Doctoral research

My dissertation, Decolonize and Divest: The Changing Landscape of Oil-Sponsored Museums in Canada (2022), investigates growing resistance to partnerships between fossil fuel companies and museums around the globe. It is the first scholarly, multi-site study of oil sponsorship in Canadian museums.

I situate museums in a moment of critical change, wherein Canadian museums lead global efforts to “decolonize” – or reform the ways they engage with Indigenous stakeholders and Indigenous collections – while maintaining financial partnerships with the oil industry. With activists and cultural workers increasingly calling for museums to divest from fossil fuels in Europe and the U.S., I interrogate the reality of museum practice in two oil-sponsored museums: the Glenbow Museum in Calgary and the Canadian Museum of History in Gatineau.

Focusing on two museum exhibitions from different moments of Canadian history, my dissertation traces the political economic implications of industry support for cultural initiatives and highlight the granular experiences of museum professionals who work on such projects. I explore the first instance of contested oil sponsorship in a Canadian museum –The Spirit Sings: Artistic Traditions of Canada’s First Peoples (1988), sponsored by Shell – to argue that, despite community-informed reforms to collections care, exhibitions, or programming, Canada’s museum sector has neglected Indigenous groups’ early critiques of oil sponsors and their ties to land dispossession. The next case study explores the more recent Canadian History Hall (2017) – sponsored by the Canadian Association of Petroleum Producers – to illustrate the contemporary manifestations of extractive interests that emerge in the development of a large, national history exhibition.

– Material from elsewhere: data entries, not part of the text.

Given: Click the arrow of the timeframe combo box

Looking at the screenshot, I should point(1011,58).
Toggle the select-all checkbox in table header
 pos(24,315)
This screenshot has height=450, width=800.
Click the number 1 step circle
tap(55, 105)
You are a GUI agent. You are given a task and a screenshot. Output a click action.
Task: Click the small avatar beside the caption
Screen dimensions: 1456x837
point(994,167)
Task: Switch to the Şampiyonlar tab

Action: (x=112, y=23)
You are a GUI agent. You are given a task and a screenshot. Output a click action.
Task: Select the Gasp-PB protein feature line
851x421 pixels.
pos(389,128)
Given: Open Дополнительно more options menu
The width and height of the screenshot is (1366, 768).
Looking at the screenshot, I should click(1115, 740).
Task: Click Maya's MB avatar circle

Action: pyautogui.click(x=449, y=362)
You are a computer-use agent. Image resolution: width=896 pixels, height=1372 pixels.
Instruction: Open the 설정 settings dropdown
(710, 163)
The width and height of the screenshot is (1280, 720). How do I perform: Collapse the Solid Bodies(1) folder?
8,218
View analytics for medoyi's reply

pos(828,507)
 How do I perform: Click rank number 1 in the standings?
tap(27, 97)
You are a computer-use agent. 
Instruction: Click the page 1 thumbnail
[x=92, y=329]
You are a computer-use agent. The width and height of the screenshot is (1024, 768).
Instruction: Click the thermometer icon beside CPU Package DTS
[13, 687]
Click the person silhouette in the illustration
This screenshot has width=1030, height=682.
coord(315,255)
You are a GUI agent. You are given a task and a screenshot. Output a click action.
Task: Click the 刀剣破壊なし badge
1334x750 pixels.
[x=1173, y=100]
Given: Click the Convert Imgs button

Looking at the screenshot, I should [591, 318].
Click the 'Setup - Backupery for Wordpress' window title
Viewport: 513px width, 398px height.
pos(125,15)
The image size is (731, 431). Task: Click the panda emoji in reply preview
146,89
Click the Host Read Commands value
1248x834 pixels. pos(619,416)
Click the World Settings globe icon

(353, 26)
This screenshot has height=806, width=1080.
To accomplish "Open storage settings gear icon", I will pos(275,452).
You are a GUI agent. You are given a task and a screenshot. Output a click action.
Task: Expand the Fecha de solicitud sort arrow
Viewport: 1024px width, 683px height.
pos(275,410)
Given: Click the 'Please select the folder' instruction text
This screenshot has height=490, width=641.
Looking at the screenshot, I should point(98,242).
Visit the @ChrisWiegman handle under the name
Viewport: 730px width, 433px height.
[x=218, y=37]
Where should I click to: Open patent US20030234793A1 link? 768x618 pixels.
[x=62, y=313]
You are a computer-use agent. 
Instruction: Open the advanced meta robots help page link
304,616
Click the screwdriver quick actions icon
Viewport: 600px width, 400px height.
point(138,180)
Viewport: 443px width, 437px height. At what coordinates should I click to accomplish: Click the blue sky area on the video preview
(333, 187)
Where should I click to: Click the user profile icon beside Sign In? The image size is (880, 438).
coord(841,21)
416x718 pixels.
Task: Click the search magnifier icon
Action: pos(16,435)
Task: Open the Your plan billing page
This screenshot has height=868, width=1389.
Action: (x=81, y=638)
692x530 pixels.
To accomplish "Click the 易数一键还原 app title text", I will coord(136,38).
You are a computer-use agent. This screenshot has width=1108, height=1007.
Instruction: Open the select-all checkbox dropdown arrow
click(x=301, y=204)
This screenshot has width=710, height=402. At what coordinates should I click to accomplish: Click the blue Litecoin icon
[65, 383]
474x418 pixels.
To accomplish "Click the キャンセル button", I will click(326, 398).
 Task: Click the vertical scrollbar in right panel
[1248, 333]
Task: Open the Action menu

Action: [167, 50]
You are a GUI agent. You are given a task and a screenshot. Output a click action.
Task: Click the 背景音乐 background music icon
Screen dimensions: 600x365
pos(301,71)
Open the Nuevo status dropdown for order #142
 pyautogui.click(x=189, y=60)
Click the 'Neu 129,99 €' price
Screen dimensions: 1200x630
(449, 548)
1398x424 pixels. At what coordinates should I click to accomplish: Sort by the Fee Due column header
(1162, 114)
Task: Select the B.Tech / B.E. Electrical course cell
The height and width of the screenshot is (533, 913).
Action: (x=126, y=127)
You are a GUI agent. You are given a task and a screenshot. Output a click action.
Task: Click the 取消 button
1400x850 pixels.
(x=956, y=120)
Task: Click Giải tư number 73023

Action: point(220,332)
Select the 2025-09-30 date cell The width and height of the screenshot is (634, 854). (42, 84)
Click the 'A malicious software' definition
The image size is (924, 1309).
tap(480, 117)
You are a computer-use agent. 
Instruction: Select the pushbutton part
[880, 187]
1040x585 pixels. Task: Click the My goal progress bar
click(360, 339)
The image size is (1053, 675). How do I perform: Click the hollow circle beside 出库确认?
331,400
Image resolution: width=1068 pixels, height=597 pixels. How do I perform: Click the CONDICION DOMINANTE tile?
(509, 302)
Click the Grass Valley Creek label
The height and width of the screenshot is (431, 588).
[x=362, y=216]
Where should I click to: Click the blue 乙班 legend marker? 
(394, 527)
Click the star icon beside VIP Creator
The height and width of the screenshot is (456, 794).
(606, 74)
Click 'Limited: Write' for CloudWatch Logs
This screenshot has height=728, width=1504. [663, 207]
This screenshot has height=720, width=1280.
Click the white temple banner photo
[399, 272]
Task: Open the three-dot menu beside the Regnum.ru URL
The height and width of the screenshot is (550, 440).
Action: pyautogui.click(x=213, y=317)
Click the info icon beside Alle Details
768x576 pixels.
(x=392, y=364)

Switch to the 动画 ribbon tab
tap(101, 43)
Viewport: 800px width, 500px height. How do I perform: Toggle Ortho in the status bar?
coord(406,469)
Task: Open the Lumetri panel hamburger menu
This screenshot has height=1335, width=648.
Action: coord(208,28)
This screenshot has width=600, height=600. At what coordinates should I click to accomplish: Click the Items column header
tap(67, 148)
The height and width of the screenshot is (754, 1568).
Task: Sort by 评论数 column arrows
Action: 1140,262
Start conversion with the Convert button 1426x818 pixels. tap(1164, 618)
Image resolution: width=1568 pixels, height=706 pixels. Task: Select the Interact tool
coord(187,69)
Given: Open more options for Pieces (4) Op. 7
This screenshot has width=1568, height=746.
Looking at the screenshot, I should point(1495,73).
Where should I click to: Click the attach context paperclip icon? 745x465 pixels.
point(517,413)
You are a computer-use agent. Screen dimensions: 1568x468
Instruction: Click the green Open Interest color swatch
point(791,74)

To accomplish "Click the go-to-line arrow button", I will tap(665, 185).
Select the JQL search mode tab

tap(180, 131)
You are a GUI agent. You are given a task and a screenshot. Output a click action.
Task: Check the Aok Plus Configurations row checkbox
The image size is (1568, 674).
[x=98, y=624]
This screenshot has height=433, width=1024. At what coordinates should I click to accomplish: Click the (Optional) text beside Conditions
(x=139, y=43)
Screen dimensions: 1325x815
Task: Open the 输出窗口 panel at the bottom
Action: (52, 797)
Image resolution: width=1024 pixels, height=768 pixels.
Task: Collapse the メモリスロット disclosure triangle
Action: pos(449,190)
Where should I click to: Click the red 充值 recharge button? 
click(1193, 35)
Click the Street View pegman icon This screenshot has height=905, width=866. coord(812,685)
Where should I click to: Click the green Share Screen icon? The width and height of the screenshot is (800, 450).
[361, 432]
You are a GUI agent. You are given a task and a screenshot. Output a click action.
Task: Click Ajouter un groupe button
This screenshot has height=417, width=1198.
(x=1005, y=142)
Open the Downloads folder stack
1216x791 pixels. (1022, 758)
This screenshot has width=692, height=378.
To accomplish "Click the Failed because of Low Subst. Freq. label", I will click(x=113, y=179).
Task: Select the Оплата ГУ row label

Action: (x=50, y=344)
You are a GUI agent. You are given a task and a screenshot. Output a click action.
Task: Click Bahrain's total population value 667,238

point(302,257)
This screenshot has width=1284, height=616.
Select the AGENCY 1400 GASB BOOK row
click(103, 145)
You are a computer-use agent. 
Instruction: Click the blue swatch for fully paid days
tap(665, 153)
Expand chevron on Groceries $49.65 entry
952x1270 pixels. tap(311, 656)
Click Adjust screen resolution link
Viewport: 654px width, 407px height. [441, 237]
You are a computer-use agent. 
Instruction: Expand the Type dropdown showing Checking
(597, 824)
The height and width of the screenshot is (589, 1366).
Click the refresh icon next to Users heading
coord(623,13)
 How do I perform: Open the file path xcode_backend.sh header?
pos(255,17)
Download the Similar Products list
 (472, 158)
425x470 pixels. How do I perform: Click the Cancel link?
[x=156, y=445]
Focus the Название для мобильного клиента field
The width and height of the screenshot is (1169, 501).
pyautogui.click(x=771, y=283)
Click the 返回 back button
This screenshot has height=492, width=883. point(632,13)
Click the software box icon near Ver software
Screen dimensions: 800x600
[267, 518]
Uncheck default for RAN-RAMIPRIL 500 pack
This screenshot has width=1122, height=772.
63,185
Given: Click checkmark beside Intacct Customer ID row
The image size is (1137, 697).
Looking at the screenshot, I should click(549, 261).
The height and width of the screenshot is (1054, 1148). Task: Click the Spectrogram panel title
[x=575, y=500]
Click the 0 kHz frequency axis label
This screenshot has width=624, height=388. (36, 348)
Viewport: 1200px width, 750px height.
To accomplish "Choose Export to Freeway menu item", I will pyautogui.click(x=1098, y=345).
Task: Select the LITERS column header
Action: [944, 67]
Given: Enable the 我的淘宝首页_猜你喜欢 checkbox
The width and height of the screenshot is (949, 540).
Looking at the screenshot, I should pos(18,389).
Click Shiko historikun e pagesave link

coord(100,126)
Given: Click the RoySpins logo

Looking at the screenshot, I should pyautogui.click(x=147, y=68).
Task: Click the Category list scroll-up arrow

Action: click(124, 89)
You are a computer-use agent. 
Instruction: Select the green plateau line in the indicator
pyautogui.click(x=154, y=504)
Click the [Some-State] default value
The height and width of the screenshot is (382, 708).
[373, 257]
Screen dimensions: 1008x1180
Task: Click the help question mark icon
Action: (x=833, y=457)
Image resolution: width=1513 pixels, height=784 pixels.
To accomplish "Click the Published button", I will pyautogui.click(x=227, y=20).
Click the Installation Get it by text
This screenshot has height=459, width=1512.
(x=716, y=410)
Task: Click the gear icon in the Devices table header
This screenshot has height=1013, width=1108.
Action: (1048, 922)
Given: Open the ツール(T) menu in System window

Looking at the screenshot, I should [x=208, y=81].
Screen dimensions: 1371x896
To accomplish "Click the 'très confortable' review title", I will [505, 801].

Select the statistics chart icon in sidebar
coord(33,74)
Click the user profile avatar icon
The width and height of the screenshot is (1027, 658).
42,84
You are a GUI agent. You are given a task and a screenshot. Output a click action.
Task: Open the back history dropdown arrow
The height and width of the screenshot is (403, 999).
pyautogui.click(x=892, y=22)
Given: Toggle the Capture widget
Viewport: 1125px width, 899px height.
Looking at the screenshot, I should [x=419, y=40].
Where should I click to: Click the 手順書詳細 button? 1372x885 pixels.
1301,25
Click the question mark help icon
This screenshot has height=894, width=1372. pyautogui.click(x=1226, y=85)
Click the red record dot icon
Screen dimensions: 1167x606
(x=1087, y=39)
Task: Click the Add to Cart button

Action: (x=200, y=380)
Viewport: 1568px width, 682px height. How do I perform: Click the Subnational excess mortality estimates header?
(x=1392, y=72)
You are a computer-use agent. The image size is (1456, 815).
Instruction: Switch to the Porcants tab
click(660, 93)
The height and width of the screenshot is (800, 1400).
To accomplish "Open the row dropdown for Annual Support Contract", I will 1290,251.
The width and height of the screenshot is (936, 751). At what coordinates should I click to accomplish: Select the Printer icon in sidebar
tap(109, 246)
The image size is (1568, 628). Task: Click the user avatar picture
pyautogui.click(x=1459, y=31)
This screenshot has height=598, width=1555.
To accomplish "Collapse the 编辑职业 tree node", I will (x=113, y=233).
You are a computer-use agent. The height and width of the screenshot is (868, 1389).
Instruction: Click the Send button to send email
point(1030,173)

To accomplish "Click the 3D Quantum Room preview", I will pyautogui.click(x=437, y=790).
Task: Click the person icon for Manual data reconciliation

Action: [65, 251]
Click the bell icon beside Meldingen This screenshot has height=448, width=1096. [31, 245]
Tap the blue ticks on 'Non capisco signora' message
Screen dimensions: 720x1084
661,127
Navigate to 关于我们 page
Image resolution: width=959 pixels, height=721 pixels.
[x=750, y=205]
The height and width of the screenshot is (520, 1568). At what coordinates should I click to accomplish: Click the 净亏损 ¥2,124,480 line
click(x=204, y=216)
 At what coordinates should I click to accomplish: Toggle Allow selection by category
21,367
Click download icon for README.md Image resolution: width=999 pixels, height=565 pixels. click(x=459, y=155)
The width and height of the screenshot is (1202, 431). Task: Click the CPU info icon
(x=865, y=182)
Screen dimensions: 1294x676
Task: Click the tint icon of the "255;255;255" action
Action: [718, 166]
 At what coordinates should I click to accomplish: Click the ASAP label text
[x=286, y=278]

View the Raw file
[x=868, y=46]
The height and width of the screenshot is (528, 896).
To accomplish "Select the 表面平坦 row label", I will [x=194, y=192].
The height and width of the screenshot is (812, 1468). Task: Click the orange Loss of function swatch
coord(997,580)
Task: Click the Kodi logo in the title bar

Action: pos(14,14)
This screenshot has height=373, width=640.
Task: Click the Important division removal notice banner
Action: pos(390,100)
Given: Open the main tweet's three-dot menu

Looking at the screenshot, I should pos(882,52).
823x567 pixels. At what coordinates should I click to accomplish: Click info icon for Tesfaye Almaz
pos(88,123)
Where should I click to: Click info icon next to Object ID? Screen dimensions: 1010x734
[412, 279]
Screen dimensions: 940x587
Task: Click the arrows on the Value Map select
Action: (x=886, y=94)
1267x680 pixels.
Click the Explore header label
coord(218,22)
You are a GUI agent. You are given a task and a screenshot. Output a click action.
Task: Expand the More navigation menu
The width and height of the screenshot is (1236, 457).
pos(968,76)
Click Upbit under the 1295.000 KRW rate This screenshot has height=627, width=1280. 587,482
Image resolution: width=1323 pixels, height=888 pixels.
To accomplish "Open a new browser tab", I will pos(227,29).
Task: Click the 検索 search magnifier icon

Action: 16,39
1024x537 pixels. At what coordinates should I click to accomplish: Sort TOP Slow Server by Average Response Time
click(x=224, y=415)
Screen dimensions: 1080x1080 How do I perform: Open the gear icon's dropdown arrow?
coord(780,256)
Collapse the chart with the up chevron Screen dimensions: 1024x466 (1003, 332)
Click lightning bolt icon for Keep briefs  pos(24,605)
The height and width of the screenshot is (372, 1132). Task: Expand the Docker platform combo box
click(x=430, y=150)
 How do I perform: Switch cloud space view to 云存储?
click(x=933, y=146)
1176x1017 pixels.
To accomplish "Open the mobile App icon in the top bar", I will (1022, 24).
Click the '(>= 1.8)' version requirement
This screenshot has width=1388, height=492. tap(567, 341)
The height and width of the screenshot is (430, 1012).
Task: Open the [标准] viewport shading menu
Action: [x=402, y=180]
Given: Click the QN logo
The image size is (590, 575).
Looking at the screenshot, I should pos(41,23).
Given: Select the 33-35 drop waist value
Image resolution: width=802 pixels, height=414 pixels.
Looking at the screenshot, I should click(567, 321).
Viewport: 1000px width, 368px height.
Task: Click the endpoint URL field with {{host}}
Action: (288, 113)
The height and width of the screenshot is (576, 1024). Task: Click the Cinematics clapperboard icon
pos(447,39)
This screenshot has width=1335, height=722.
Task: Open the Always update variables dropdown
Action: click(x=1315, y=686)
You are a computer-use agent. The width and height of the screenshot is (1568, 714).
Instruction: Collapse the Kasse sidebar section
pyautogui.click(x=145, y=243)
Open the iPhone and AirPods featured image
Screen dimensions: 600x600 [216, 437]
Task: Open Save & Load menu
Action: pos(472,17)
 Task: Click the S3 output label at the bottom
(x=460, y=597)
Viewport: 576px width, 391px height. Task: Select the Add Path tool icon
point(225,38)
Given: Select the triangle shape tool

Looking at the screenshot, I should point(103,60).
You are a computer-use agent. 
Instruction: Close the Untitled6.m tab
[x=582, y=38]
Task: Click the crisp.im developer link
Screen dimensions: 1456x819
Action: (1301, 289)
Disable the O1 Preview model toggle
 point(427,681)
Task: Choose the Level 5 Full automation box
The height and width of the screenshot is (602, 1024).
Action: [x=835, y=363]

Together, the historical and contemporary data I collected through archival research, interviews, and document analysis point to the complexity of justice-oriented museology in a country deeply connected to exploitative resource extraction. I argue that while there is minimal overlap between sponsors and exhibition development, the contradictions of corporate funding highlight the ongoing hegemonic function of museums. Through reflective engagement with contributions from decolonial pedagogy and museology, I propose that undertheorized aspects of museum operations, including the behind-the-scenes practices of funding, should be similarly informed by the socially engaged frameworks currently underpinning museum work in Canada.